**WORK INSTRUCTION:**
Starting at the line that contains "You are a GUI", copy every line through the end of the records below exactly as written, leaving out pictures.

--- INPUT RECORDS Enclosed Below ---

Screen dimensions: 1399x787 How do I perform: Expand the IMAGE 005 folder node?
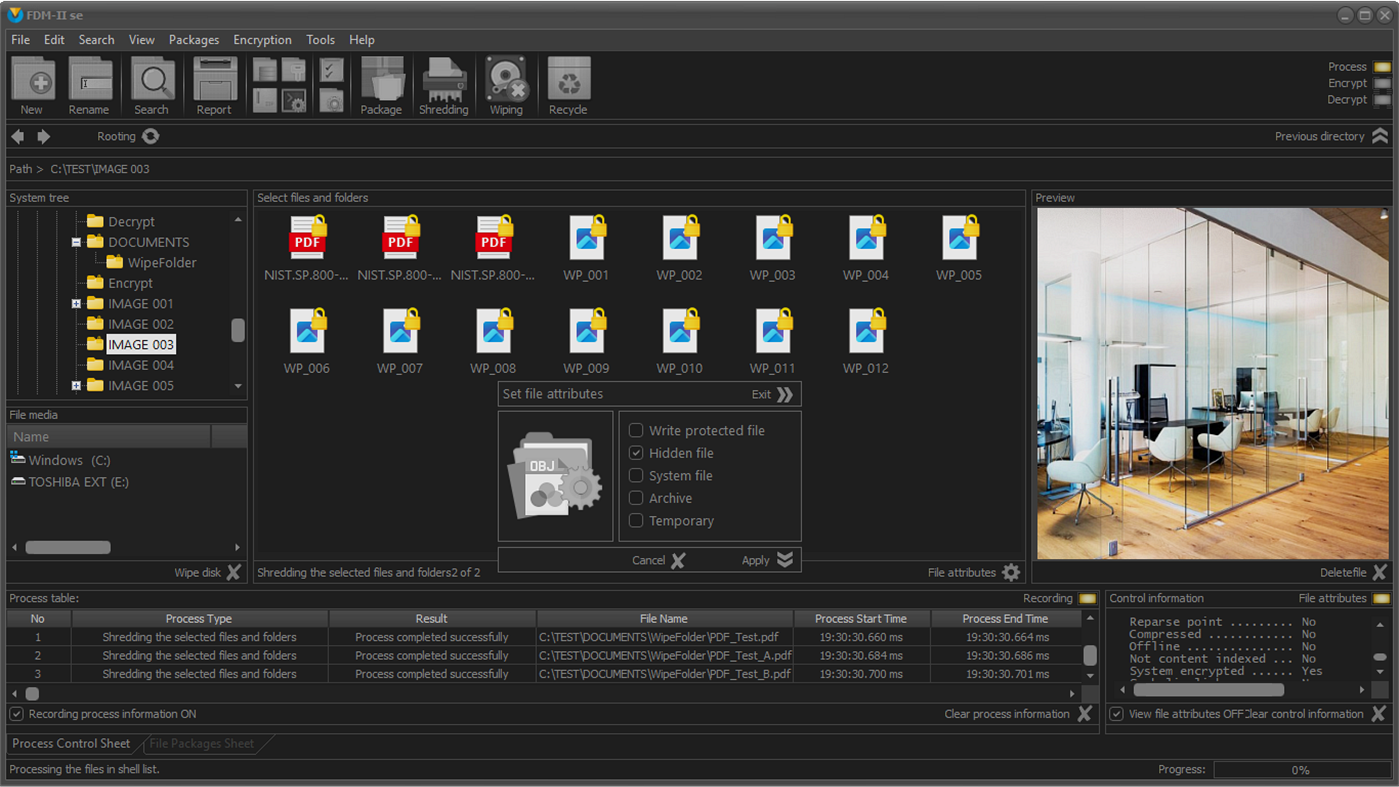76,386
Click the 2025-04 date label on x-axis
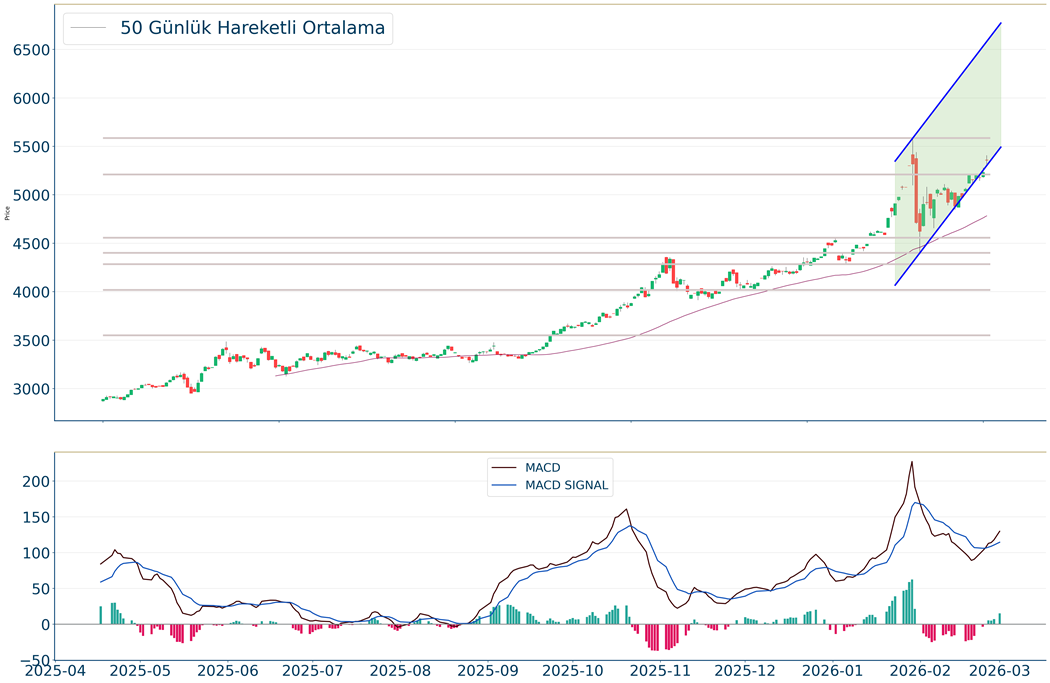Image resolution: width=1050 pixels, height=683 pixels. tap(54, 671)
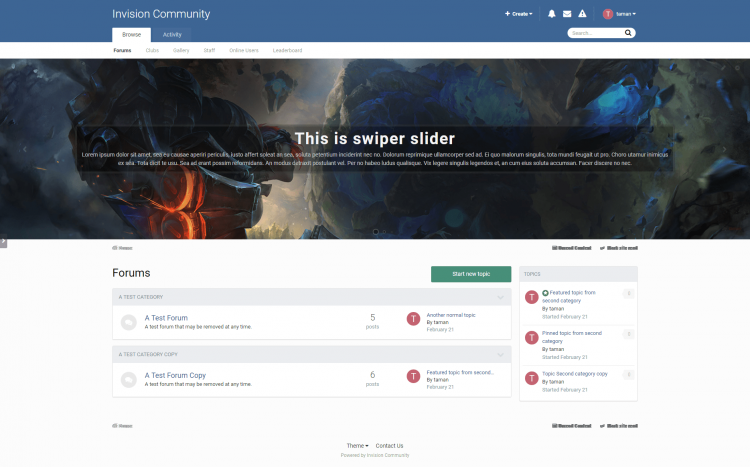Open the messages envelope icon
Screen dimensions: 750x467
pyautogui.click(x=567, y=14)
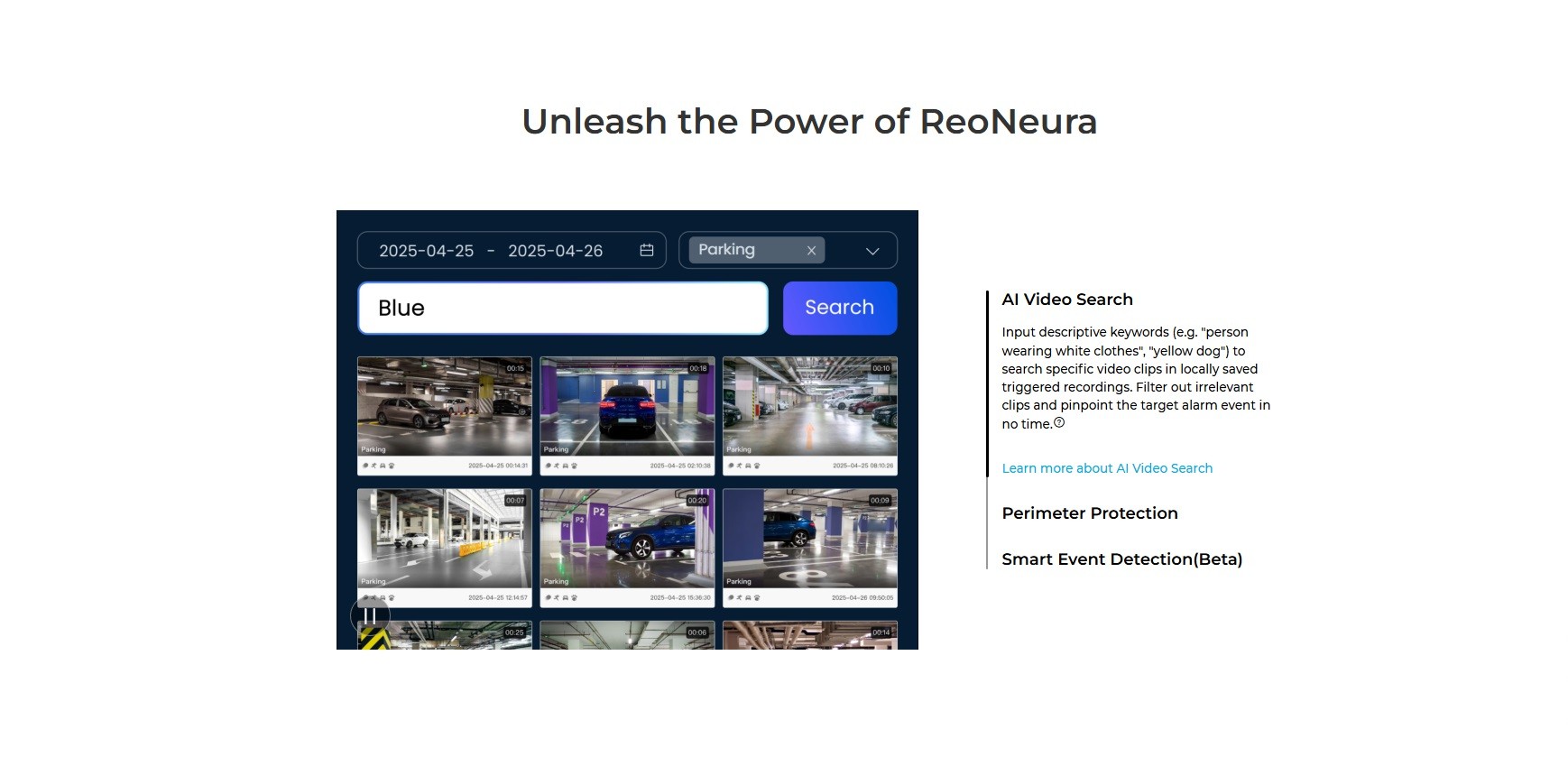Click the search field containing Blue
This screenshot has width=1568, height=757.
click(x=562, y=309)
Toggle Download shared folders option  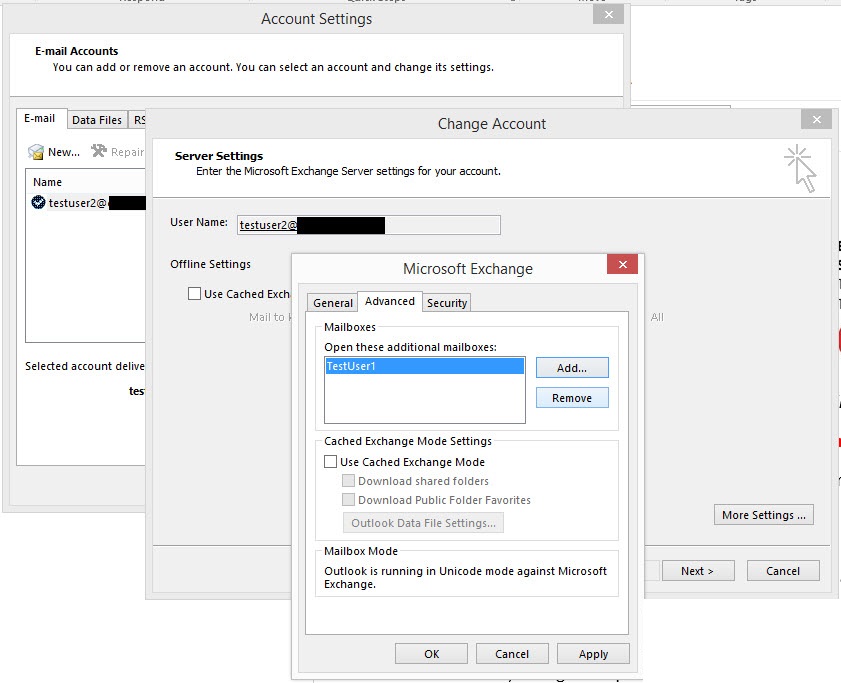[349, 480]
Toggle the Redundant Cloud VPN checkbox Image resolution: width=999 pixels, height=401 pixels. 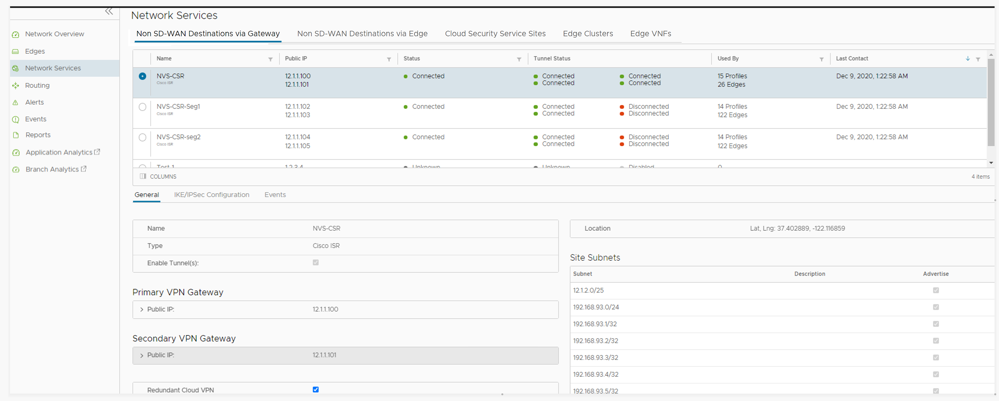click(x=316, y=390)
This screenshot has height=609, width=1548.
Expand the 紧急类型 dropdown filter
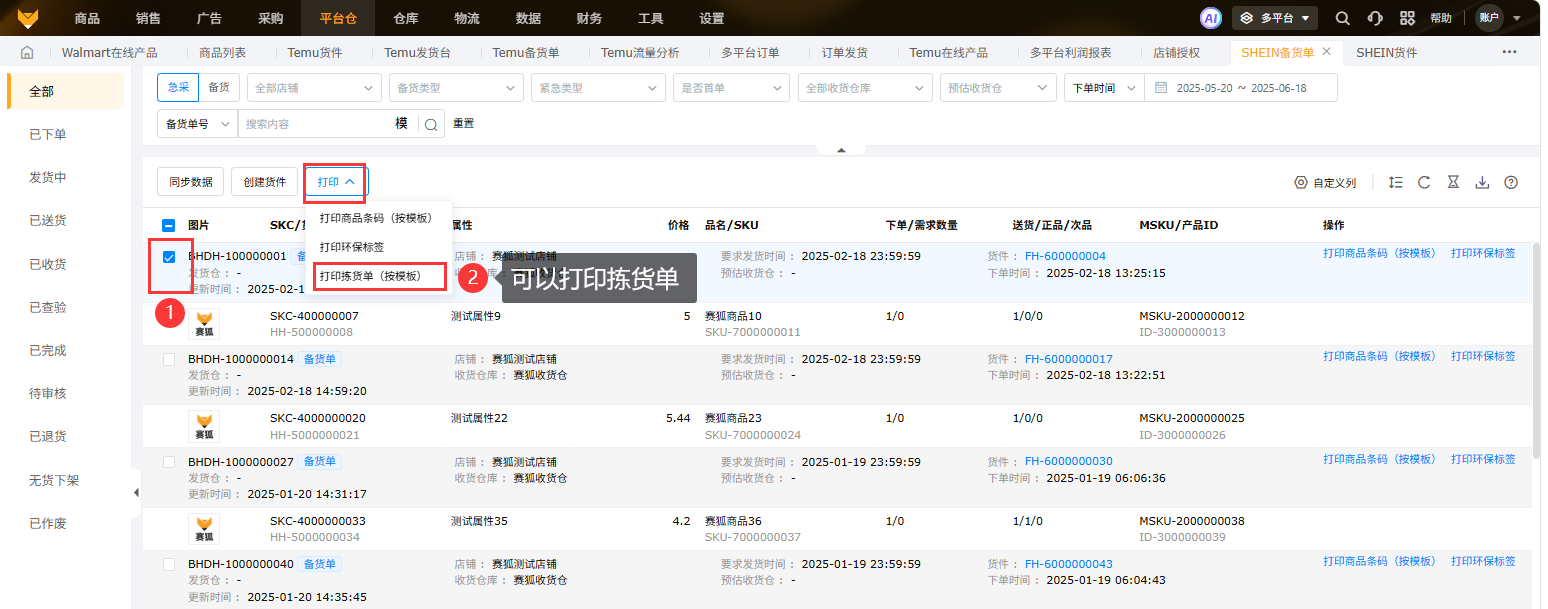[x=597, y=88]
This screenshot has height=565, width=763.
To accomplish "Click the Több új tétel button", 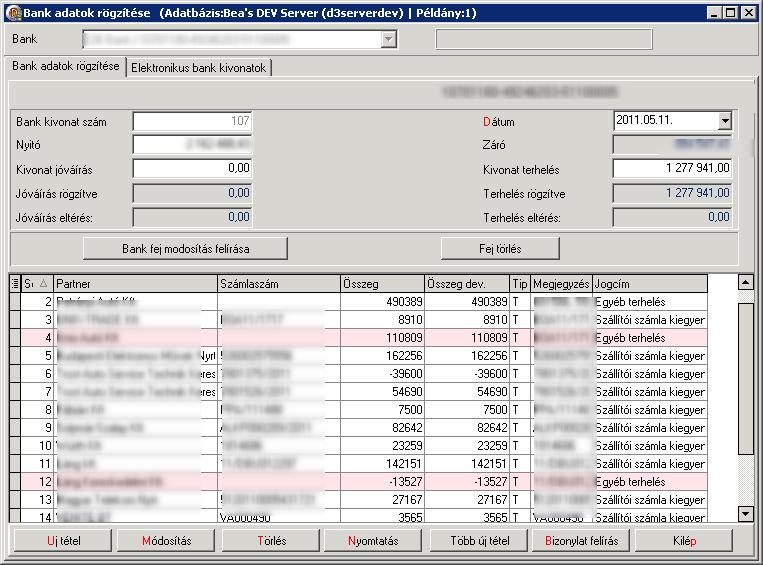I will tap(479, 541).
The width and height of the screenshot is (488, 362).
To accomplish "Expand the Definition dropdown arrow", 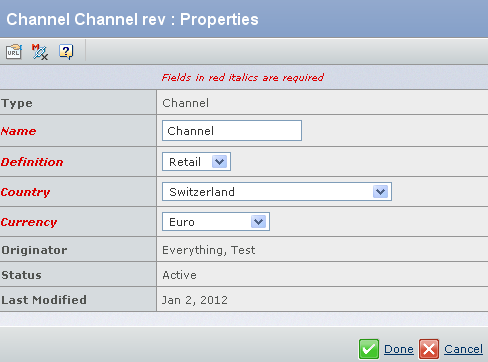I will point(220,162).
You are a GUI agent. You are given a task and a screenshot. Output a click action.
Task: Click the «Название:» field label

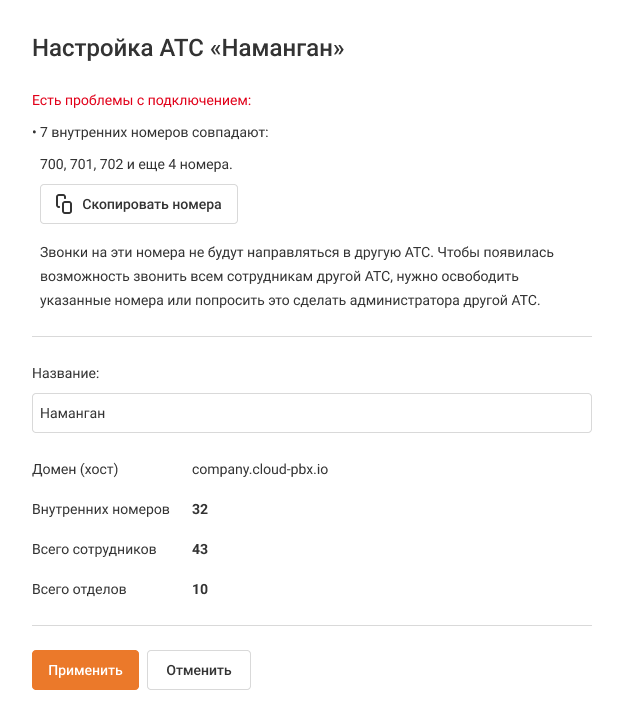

--- End of Enclosed INPUT RECORDS ---

**COMPLETED TASK:**
You are a GUI agent. You are given a task and a screenshot. Output a click action.
Task: Click the «Название:» field label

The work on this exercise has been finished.